__Aufgabe 1__
Welche Erwartungen an das Werk nennt der vorliegende Text, und was sagt der Satz „Es ist dem nicht so" über diese Erwartungen aus?
__Aufgabe 2__
Stimmen die folgenden Aussagen mit dem vorliegenden Text überein? Antworten Sie jeweils mit Ja oder Nein und zitieren Sie die entscheidenden Worte wörtlich. (a) Der Verfasser erhoffte sich ein leidlich durchdachtes Werk. (b) Die Seiten handeln von einer stabilen Zeit. (c) Der Verfasser gibt an, dass seine Hoffnungen erfüllt wurden.
__Aufgabe 3__
Setzen Sie die Besprechung des Buches über eine zerbrechende Zeit nach ihrem letzten Satz fort.

__Vorliegender Text__
+ + + + + + +
Gefällt mir. Gefällt mir.
Gefällt mir. Klick'n ma's an!
Making sense of history?
Nichts weniger hatte der g'schätzte Autor, so erhoffte ich es mir, im Sinn.
Und ich erhoffte mir eben nun auch, in diesen Seiten über eine zerbrechende
Zeit ein leidlich durchdachtes Werk vorzufinden. Dass hier die Sätze sitzen,
ja dass sie wo hinführen und dem lieben Leser einen möglichst erbaulichen
Sinn erschließen, hatte ich mir dabei, doch dies bleibt unser kleines
Geheimnis, ebenfalls erhofft.
Es ist dem nicht so.
+ + + + + + +
__Liste der Zeilen__
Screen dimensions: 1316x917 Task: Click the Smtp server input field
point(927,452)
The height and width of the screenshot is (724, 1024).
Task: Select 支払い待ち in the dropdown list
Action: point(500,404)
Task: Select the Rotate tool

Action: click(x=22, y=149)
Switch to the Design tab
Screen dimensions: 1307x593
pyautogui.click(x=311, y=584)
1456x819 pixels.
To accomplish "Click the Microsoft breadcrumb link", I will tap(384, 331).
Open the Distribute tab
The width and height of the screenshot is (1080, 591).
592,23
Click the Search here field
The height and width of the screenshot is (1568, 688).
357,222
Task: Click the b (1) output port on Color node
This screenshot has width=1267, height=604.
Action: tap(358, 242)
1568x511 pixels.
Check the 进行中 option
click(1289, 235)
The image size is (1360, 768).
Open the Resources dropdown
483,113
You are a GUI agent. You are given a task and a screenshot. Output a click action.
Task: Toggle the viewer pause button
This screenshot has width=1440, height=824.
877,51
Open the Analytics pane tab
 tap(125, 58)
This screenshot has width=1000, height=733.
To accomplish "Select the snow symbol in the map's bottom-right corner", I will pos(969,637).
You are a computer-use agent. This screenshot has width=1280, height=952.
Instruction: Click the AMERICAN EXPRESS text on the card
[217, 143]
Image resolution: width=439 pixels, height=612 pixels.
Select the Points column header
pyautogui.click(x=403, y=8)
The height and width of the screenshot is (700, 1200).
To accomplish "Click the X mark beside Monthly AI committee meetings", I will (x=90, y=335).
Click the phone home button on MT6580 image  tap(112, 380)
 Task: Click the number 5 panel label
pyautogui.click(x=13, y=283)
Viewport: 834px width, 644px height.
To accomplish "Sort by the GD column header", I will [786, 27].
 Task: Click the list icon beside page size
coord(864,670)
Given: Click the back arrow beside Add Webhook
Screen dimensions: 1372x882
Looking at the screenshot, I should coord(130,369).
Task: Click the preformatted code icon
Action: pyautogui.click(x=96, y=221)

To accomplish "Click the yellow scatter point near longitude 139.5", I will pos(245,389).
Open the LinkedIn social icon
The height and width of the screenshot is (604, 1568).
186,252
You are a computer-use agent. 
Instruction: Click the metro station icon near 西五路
+ + + + + + +
__Richtige Antwort 1__
Der Verfasser hoffte, der Autor wolle nichts weniger als „Making sense of history". Er erwartete ein leidlich durchdachtes Werk über eine zerbrechende Zeit, mit Sätzen, die sitzen, irgendwohin führen und dem Leser einen erbaulichen Sinn erschließen. Der Satz „Es ist dem nicht so" stellt fest, dass sich diese Hoffnungen nicht erfüllt haben.

__Richtige Antwort 2__
(a) Ja: „in diesen Seiten über eine zerbrechende Zeit ein leidlich durchdachtes Werk vorzufinden"
(b) Nein: „über eine zerbrechende Zeit"
(c) Nein: „Es ist dem nicht so."

__Richtige Antwort 3__
Wurde
das Buch dann wenigstens halbwegs angemessen, kohärent und folgerichtig
geschrieben bzw. gescheit aus vorliegendem Material zusammengereimt? Auch
nicht. Diese im akademischen Gewand zum Besten gegebene
Hokuspokus-Philosophen-Blase legt keinen Sinn und keine Weisheit, keinen Weg
Richtung Räson bzw. Diskurs frei, sondern bloß ödes akademisches
Imponiergehabe. Die armen Studenten und die armen Studententinnen, denen das
Zeug als Höchstes der Gefühle aufgezwungen wird, können einem nur leid tun.
"Bitte schön! Swallow it
all. No returns."
Außerdem entbehrt der Band
einer begrifflich soliden Grundlage. Und dies macht seine gravierendste
Schwäche aus. Denn schließlich werden hier ja beträchtliche Ansprüche auf
Wissenschaftlichkeit erhoben. Nach dem Motto: "Platz da! Beugt euch vor dem
Geschnörkel, das wir Kulturwissenschaft nennen! Guat san ma net. Do gehn
woin ma a net."
A twisted Brecht.
Doch
lassen wir den Verfasser höchstpersönlich zu Wort kommen: "Es bedarf also
einer Rückbesinnung darauf, was Sinnbildung über historische Erfahrung ist."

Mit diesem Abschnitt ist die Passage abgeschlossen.